Wydawałoby się, że w miarę ulepszania ekranów rysiki odejdą w niepamięć. Jednak telefony z wieeelkimi ekranami wywołały nagłe zapotrzebowanie na te gadżety.
W produkcji dużych smartfonów, zwanych czasem "tabletofonami" lub "phabletami" celuje Samsung. Właśnie za sprawą ich modelu Galaxy Note poczciwe stylusy wróciły do łask - wcześniej próbowano nas przekonać, że to palec jest nowym kontrolerem, a rysiki to relikt przeszłości. Choć telefonom z serii Note - hybrydom smartfona i tabletu w dodatku z rysikiem - nikt nie wróżył sukcesu, to sprzedały się na tyle dobrze, że niedawno ukazał się drugi model. Też z rysikiem.

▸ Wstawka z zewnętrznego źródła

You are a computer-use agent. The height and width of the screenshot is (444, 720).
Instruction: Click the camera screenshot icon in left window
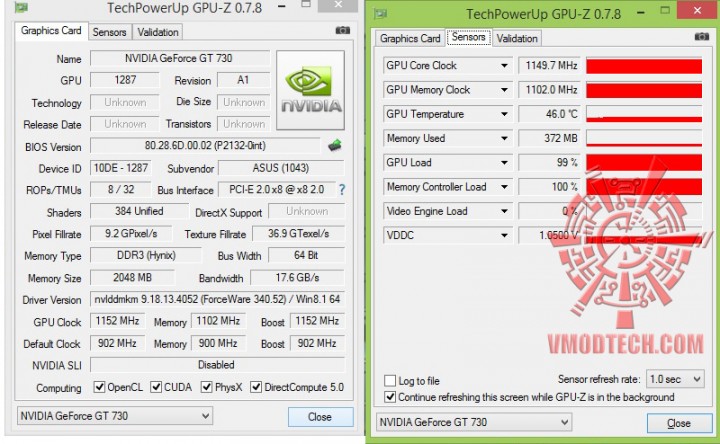coord(343,30)
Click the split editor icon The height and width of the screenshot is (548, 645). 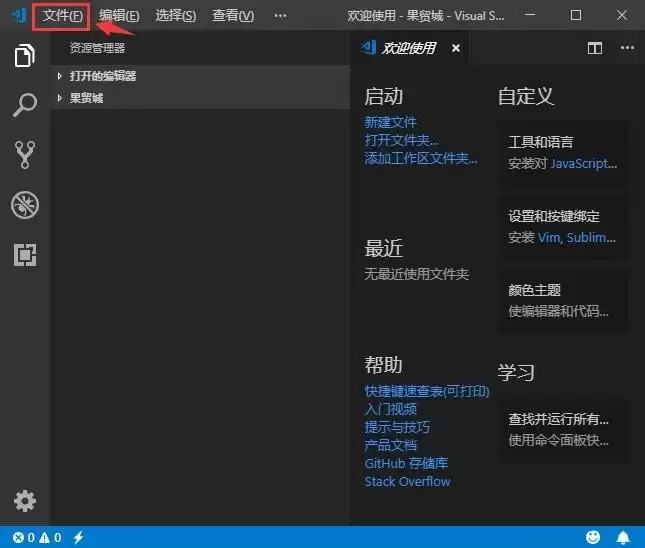pos(595,47)
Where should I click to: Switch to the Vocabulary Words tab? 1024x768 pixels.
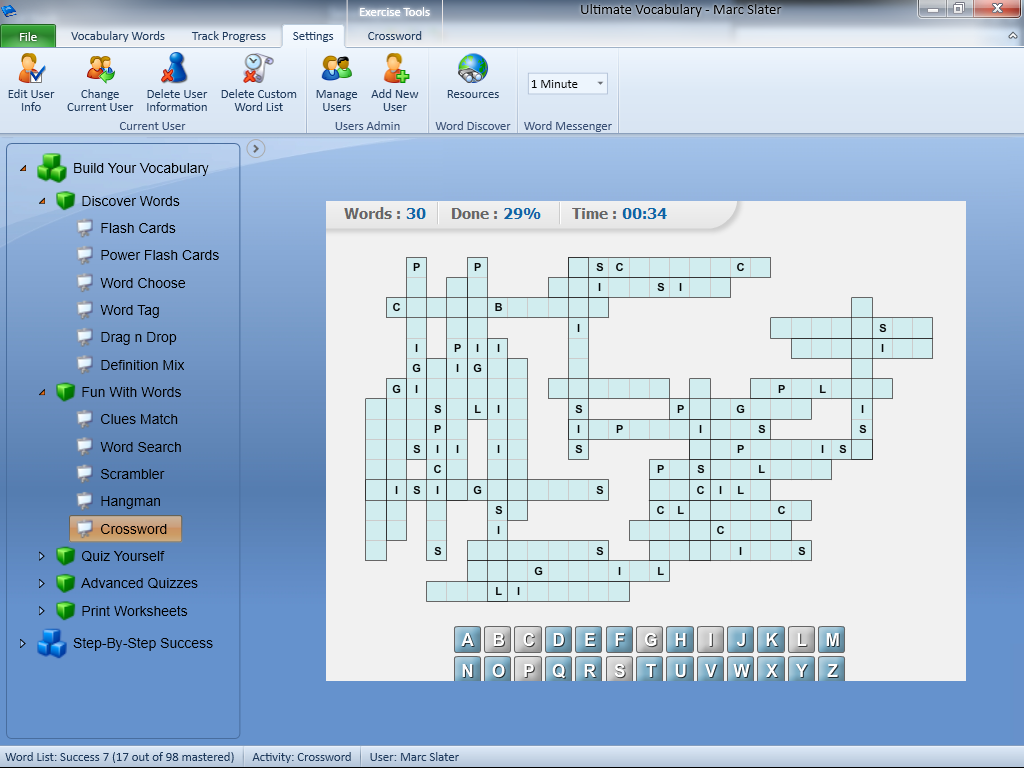pyautogui.click(x=118, y=36)
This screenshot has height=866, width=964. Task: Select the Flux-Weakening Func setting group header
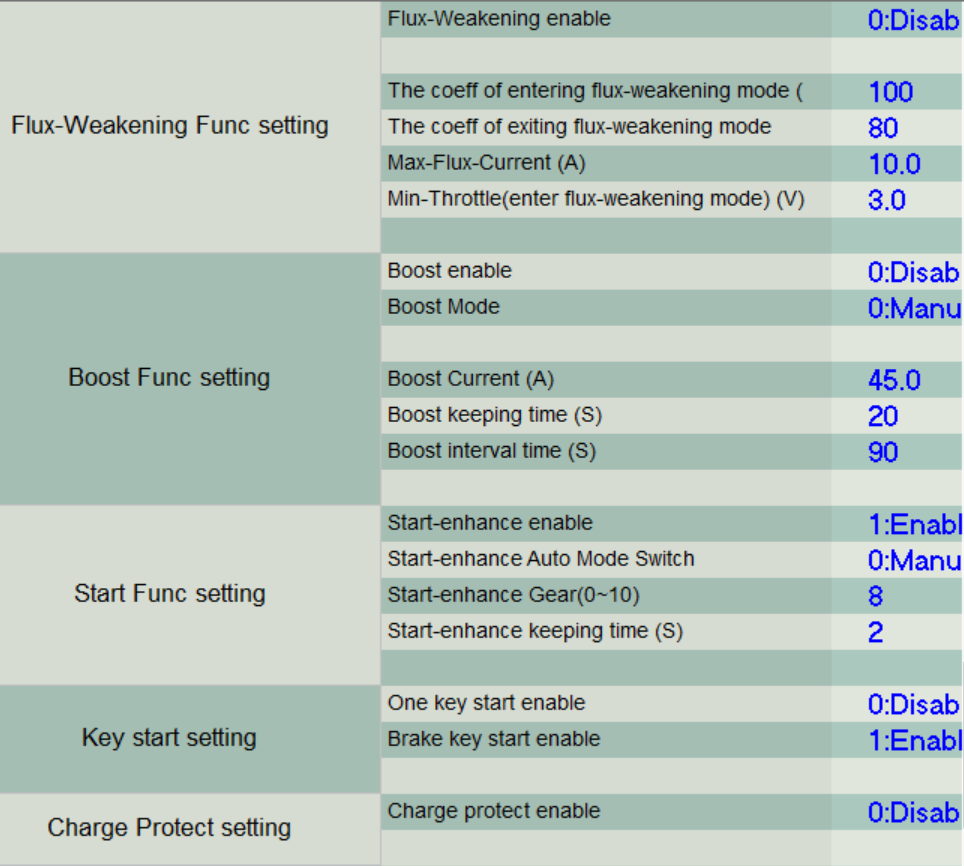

Okazał się jednak, że ludzie tęsknią za bardziej precyzyjnym wskaźnikiem, który nie będzie zostawiał tłustych śladów na wyświetlaczu. Samsung dodawał rysik S-Pen do kolejnych modeli - m.in. do tabletu Galaxy Note 10.1. Ich zdaniem jest to jeden z głównych atutów tego urządzenia.
Na tym plany koreańskiej firmy się nie kończą - Samsung zainwestował w Wacom, producenta tabletów graicznych, który stoi za firmą S-Pen produkującą rysiki. Gigant od smartfonów kupił 5% udziałów w firmie za jedyne 58,2 miliona dolarów.